The French-born director Laure de Clermont-Tonnerre’s strategic choice to entrust the interpretation of a conventional, feminine character to a non-binary actor pays off: Corrin’s Lady Chatterley is awkward, edgy, and uninhibited at the same time. 

Dana Ziyasheva
Dana Ziyasheva
December 15, 2022
4 / 5
INCLUVIE SCORE
4 / 5
MOVIE SCORE

Warning: Spoilers ahead. Strong sexual content, graphic nudity, and some language. 

The ad for Lady Chatterley’s Lover (2022) on Netflix first captured my attention with Emma Corrin’s striking features. It came as no surprise that, like the other Emma – Emma D’Arcy, Corrin are part of the growing cohort of otherworldly-looking, wildly talented British actors who use they/them pronouns. The French-born director Laure de Clermont-Tonnerre’s strategic choice to entrust the interpretation of a conventional, feminine character to a non-binary actor pays off: Corrin’s Lady Chatterley is awkward, edgy, and uninhibited at the same time.
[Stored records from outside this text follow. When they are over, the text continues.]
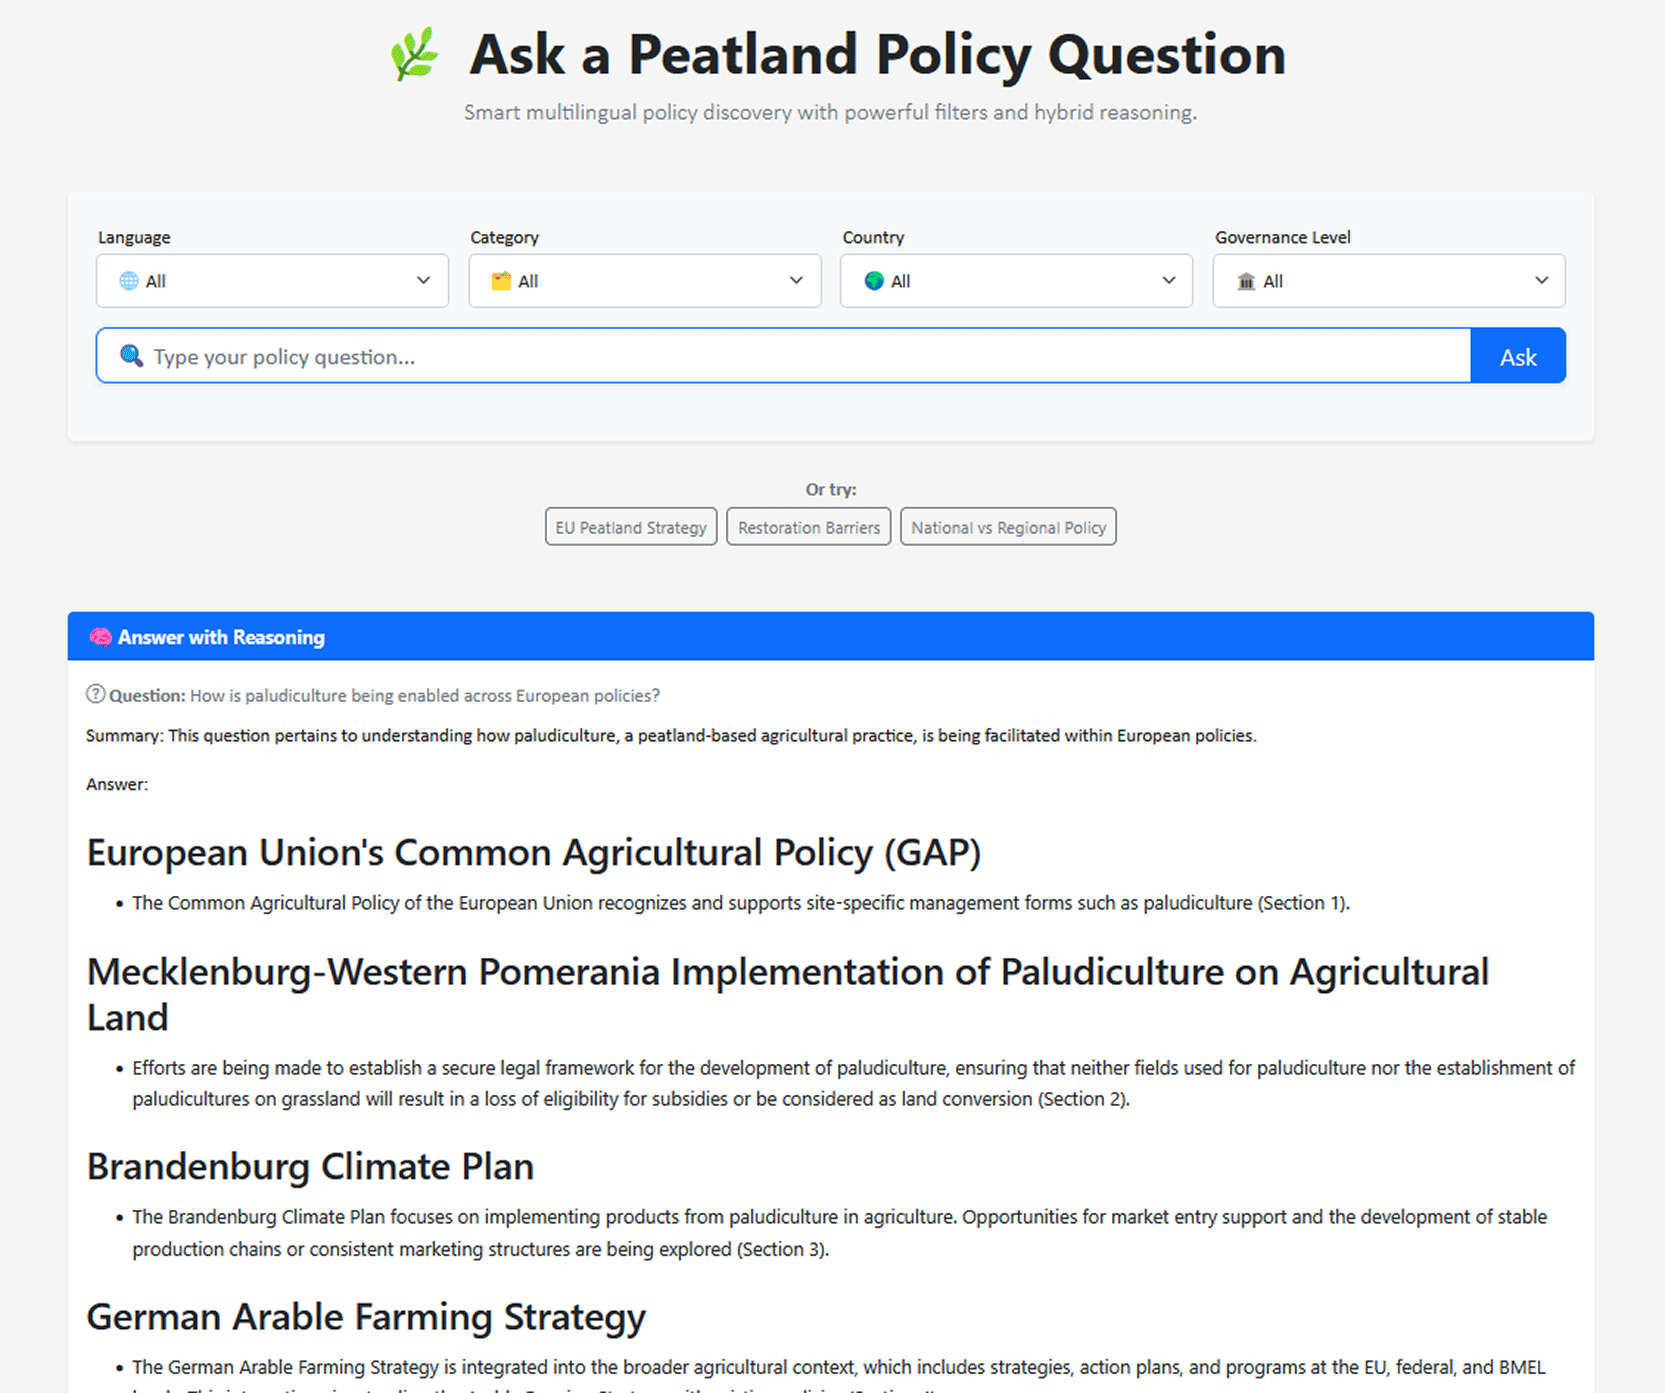Click the globe icon in Language dropdown

pos(129,281)
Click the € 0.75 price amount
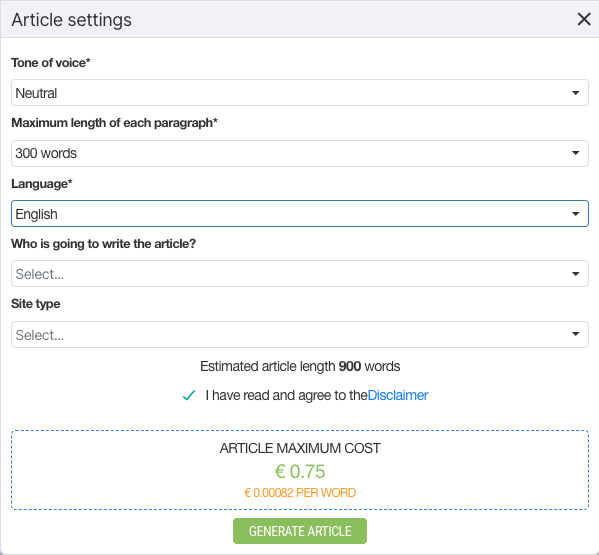Screen dimensions: 599x555 tap(300, 471)
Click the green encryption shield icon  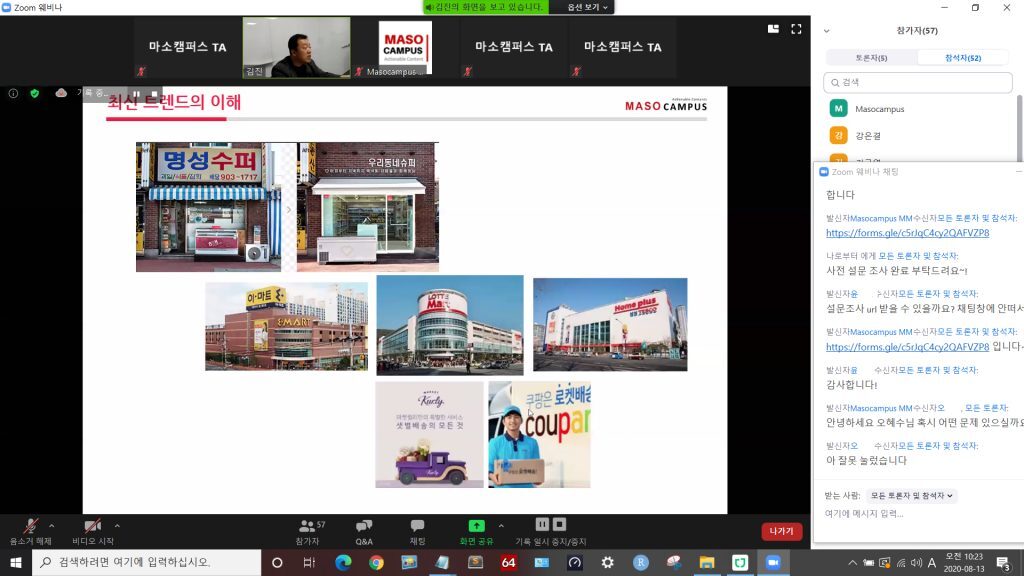pos(35,93)
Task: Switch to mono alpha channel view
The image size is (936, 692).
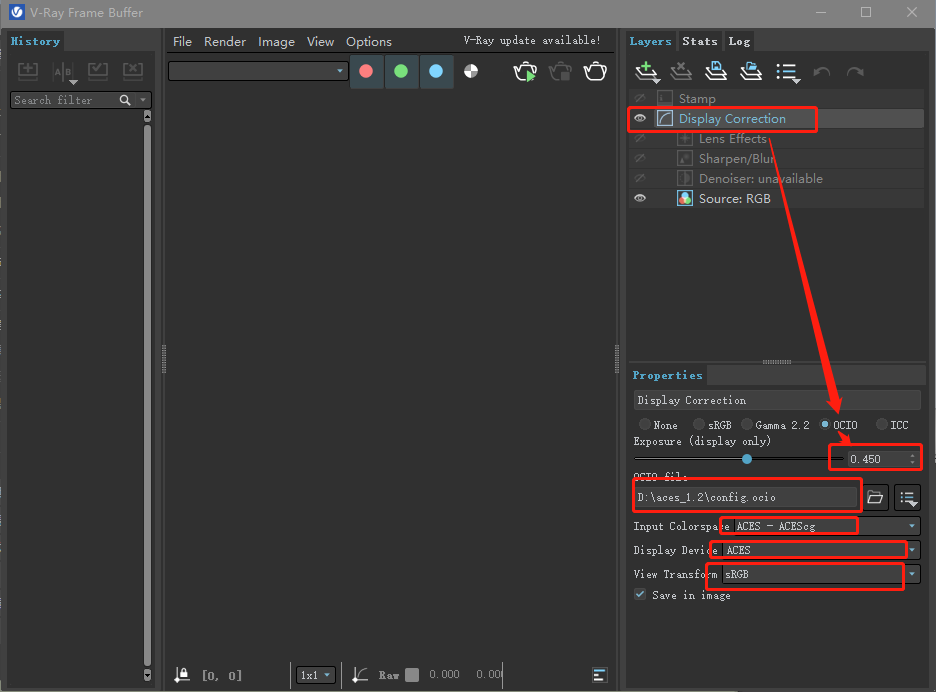Action: point(471,72)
Lady Chatterley in a black dress

Actor Emma Corrin as Lady Chatterley

She brings modernity to a classic tale of an upper-class woman falling in love beneath her station, by taking Connie Chatterley out of Stepford Wives’ town and into the social non-conformist territory. Sometimes, with mixed results: the word “bullying” that Connie employs to summarize her lord husband’s exploitation of mine workers, belongs more in the vocabulary of a social justice warrior than in an early 20th-century revolutionary talk. The film spells it clearly that Connie’s background is Bohemian. Which supposedly gives her the right to look down on her husband’s land-based wealth, while her own three-month vacay in Venice comes guilt-free, paid by her father’s art endeavors.   

Since its publication in 1928, the last novel by English author D. H. Lawrence has been committed to screen countless times. The story traveled as far as Japan (Lady Chatterley of Japan, 1953 and Lady Chatterley in Tokyo, 1977) and the Czech Republic (Milenec lady Chatterleyové, 1998 ). There was even Lady Chatterley’s Revenge, 1957, and gender-revealing Lady Chatterley’s Daughter, 2011. The last global blockbuster, starring ‘70s wild child Sylvia Kristel, dates back to 1981. So, what does the new Lady Chatterley’s Lover have to offer?

For one, we finally get equal treatment of all naked bodies on screen! In a scene that is reminiscent of the Garden of Eden, both Lady Chatterley and her lover go full-frontal frolicking under the sun shower. But the principal merit of this latest update seems to reside in its impeccable execution. Shot in cold tones, atmospheric, and understated, it is a cool revisitation of the controversial masterpiece, packaged for millennials. 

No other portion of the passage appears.